Material provided:
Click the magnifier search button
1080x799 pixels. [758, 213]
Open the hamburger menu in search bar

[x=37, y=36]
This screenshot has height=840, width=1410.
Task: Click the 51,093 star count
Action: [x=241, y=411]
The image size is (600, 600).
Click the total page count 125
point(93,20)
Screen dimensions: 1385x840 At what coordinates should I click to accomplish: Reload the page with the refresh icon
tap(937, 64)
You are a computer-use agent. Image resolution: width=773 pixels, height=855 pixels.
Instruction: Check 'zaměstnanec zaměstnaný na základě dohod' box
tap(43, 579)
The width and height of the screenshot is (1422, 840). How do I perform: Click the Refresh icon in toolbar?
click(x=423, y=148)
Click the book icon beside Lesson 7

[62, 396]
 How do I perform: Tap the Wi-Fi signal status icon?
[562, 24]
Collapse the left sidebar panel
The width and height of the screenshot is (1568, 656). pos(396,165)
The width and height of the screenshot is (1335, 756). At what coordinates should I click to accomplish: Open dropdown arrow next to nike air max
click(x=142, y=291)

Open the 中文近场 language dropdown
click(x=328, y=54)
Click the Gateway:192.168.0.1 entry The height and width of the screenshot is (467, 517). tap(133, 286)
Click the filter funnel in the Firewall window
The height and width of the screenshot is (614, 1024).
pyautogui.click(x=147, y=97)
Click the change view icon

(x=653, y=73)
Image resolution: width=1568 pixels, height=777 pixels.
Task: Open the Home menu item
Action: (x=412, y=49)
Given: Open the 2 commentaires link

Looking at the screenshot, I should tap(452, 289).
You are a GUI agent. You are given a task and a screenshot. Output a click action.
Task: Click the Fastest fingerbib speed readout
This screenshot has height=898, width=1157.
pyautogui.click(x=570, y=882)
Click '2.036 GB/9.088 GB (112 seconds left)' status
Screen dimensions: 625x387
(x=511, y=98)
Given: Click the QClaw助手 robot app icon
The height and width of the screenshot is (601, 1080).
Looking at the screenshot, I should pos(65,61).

Problem description: Copy out each line of the material above that holds the word "agent".

Answer for the task:
You are a computer-use agent. Image resolution: width=773 pixels, height=855 pixels.
You are a GUI agent. You are given a task and a screenshot. Output a click action.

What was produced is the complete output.